BOWLING GREEN, Fla. — If golf has a superpower, it’s the ability to fill the cracks in your mind and satiate your anxieties. First-tee jitters. Overthinking the putt. New players are anxious trying to figure out where to stand, where to go, what to do. Experienced players were upset with each mistake, seeing the score they were hoping to post slip away. All the anxiety of playing too slow or waiting too long.
Then the scoring. An arbitrary number decided by someone you’ve never met. You thought you played that hole well, but this little card says you took a bogey. The word was born from a Scottish term for a devil. So now your horrible game is an incarnation of a fallen angel, cast out of heaven, abusing free will with its evil. Beelzebul is playing.
But now imagine you are given a scorecard with no criteria. Some tees at 50 and 56 yards. Others at 101 and 111. And 164. And 218. And up to 293. A hole playable from 89 or 187. And on this card, a glaring omission. No par. Just play. Have a match with a friend. Grab some clubs, some drinks, and go. The winner of each hole decides where to tee off on the next hole. You can play a six-hole loop that winds through a beautiful grove of oak trees. Or play a 13-hole loop. Or play all 19. Who cares?
“You know,” Ben Crenshaw, the legendary golfer-turned-course architect, recently said, “this game is allowed to be played differently.”
So why don’t we often?
A new course opening in central Florida makes the question hard to ignore again. The Chain, a “short course” created by Crenshaw and longtime design partner Bill Coore, opens this month at Streamsong Golf Resort. Guests can currently play a total of 13 holes for preview play. The hope is to open the entire 19 course by December 1, as the ground allows.
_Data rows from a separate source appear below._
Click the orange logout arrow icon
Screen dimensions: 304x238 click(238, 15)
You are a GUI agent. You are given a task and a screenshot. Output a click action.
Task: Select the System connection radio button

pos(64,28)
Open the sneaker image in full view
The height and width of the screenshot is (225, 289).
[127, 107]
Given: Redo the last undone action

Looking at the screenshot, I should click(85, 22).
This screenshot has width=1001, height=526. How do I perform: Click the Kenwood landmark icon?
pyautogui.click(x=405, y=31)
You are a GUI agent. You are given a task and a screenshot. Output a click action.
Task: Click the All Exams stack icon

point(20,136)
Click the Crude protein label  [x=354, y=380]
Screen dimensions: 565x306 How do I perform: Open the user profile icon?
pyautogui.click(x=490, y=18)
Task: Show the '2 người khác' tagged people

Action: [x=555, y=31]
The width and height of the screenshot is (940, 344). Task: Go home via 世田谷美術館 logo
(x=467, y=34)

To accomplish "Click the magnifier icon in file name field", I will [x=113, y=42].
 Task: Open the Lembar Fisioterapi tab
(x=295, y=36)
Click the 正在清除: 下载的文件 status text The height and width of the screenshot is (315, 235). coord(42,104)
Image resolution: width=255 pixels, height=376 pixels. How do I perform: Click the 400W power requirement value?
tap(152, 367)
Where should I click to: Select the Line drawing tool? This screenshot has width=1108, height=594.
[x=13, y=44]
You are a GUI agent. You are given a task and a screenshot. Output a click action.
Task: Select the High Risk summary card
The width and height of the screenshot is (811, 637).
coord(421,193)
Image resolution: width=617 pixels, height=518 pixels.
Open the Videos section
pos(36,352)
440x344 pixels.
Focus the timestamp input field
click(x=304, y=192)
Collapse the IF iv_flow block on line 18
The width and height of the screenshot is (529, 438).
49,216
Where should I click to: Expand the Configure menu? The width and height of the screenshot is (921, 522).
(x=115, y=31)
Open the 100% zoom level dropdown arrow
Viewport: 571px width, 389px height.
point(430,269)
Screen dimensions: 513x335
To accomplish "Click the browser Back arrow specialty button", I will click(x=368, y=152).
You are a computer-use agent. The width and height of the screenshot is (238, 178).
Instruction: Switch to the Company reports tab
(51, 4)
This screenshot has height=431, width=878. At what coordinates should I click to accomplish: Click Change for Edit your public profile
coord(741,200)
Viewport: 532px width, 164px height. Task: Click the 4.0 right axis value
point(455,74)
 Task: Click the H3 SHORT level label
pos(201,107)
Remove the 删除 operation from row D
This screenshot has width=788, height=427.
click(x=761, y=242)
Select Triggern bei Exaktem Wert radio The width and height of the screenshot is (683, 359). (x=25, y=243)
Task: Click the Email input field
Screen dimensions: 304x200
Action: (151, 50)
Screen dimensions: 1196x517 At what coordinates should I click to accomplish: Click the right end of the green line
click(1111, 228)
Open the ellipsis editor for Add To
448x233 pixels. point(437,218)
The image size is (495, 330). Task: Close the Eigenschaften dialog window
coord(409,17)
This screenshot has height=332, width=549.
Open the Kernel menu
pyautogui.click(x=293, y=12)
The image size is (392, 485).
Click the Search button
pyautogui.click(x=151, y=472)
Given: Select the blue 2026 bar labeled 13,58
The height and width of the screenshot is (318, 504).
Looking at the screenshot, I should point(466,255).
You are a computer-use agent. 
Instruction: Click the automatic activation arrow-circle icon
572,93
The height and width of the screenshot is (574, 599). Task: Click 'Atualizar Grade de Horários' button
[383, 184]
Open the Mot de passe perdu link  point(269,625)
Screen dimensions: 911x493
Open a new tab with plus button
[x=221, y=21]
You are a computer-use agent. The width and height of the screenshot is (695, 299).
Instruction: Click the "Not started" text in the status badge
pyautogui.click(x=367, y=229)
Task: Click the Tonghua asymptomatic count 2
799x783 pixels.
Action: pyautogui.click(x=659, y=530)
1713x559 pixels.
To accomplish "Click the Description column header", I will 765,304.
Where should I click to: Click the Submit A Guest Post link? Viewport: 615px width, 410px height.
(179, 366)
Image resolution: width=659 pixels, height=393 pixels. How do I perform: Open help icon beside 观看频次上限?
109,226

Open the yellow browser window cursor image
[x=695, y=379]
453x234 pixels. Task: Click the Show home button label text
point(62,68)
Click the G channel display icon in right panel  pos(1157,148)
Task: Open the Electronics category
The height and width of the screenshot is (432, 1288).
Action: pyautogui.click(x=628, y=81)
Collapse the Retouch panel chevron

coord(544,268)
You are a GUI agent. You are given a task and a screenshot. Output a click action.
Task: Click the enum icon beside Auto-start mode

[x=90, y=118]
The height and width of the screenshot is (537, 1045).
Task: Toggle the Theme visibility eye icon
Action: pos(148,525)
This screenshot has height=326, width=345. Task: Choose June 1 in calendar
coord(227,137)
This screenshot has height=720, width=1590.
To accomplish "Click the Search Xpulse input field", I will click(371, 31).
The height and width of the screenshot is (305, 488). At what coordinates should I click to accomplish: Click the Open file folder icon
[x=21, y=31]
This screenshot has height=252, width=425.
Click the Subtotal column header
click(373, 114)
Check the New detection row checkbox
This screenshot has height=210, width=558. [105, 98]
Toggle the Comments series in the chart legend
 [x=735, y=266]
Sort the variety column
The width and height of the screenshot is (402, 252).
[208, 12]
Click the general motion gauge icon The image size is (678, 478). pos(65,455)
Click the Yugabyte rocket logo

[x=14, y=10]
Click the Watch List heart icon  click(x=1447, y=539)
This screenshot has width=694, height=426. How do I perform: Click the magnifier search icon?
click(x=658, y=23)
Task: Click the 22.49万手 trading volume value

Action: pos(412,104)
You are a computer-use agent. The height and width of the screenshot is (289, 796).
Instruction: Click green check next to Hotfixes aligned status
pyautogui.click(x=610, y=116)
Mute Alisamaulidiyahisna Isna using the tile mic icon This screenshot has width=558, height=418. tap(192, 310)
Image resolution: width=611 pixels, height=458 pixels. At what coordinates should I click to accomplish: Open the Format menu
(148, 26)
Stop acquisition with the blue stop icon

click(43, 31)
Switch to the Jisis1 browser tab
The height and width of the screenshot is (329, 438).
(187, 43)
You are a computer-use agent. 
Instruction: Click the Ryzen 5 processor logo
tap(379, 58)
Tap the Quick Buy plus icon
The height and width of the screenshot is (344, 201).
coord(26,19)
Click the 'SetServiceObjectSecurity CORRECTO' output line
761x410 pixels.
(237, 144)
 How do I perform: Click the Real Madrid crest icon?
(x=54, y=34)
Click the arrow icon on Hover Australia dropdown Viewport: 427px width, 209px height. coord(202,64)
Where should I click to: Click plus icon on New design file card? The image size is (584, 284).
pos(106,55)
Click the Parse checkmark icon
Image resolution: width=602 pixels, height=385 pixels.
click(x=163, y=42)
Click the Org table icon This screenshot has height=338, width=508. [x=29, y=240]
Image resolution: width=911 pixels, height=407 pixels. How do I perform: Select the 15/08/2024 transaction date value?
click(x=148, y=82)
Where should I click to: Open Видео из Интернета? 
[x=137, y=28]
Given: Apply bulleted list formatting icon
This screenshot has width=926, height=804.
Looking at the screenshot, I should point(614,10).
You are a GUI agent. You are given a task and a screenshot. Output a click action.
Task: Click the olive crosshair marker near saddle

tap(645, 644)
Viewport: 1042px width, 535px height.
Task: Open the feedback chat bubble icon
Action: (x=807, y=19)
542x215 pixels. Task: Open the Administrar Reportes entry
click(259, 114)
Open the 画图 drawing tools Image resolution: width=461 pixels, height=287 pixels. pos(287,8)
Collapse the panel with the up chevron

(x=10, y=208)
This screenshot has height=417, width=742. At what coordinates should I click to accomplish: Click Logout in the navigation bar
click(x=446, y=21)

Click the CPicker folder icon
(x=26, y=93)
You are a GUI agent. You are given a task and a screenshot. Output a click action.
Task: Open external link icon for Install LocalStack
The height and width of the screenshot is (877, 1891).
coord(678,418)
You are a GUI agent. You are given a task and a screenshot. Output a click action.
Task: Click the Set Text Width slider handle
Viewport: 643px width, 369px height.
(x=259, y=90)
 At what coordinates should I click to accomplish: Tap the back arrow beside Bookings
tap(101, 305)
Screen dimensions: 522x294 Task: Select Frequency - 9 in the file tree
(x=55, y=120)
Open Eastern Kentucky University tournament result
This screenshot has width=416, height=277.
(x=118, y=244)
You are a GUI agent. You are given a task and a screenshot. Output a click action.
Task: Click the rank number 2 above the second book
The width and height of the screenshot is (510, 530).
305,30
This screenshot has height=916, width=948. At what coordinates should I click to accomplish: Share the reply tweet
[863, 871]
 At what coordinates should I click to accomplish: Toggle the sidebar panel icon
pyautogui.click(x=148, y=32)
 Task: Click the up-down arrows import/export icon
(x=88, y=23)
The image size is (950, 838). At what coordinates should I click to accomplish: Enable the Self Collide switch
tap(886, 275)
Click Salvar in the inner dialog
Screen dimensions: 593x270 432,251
Streamsong is already known for its eclectic three traditional 18-hole courses built by the now holy triumvirate of design firms — the Red (also a Coore/Crenshaw), the Blue (Tom Doak) and the Black (Gil Hanse /Jim Wagner) . The property, a converted phosphate mine, was considered a wild hazard when construction began on the first two courses in 2012. Bowling Green, Florida, is an hour southeast of Tampa and about two time southwest of Orlando. Even if it seems far, it’s still undersell. Who, in a state with more than 1,200 golf courses, would play golf this far? The project plowed on, however, because the goal was bigger than building a golf resort – it was to commercially develop reclaimed land that would otherwise have no other use. It worked because Streamsong’s three courses were so beautiful, and so different, that it earned a place among the new generation of destination golf resorts like Bandon Dunes in Oregon, The Prairie Club in the Sand Hills of Nebraska, and Cabot Links in Nova Scotia. .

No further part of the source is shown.